I use a 350P at work and the chart says not recommended on it. You realize short circuit should be restricted to under 1/4 inch clean NEW steel. Short circuit welds 1/4 inch steel fine, for dumpsters, gates, tables, just general welding. You should not use it for trailer building, implement repair, truck and car repair.  For these things you should be using the flux cores, specifically the gas shielded flux cores if possible. 



As to your tractor, I would use a 6010 and finish out with lincoln 7018,s one with a D designation,,,,


----------



## Franko

Can you elaborate on that, Chuck?

A guy I knew was a production welder who used flux core wire with gas shielding.
Is there any bad or useful result from using regular flux-core wire with gas?

[edited to remove dumb question and to add:]

After I posted that I looked it up.

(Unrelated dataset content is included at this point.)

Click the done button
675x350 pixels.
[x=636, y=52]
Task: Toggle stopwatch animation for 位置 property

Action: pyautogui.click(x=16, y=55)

It's not regular flux core wire. Outershield®, UltraCore® flux core gas shielding wire is a different type of flux wire that adds alloying elements to the weld metal and affects the welding characteristics, but the flux does not protect the weld from oxidizing.


----------



## E350

*chuck*:  I feel that I need to ask some stupid questions.  I hope I don't offend you with my obvious lack of knowledge.  Here goes.

1.  I bought some ER70s-6 .045 solid core wire which I was going to use for this job.  Apparently it is not appropriate?

2.  I read your lincoln links for flux core wire.  Is there a flux core wire I could use in my 350P for trailer building, implement repair, truck and car repair?  From reading your links it would seem that the choice of a gas shielded flux core wire would be between:

1.  E70T-1s shielded by 100% CO2;
2.  E71T-1 shielded by 90% Argon 10% CO2; or
3.  "For semi-automatic welding in the flat position, the fastest way to join thick steel plate is with an E70T-4. It offers the highest semi-automatic deposition rates, up to 40 pounds per hour. This wire is widely used to join thick steels where there is no Charpy impact toughness requirement. This wire is also self-shielded, allowing it to be easily used outdoors."

If I can use my 350P to do structural work with the appropriate wire/gas combination, I would like to learn what to use and then practice how to use it...

3.  I also searched for "350P flux core" and came up with, among other things, this :

"The 350P doesn't have any parameters on it's front door chart for fluxcore wire, at least mine doesn't. It is intended for only in-shop use and has no pulse program for fluxcore either. I guess Miller doesn't really expect anyone to be using it for fluxcore welding.

It has mig and pulse parameters for solid steel wire and gas and aluminum and stainless wire, as well as some other alloys, I think copper and bronze, I never use the other alloys so not familiar with it that way. Parameters for running fluxcore in a 350P have to either come from a slide chart or from the wire manufacturer or from seat of the pants.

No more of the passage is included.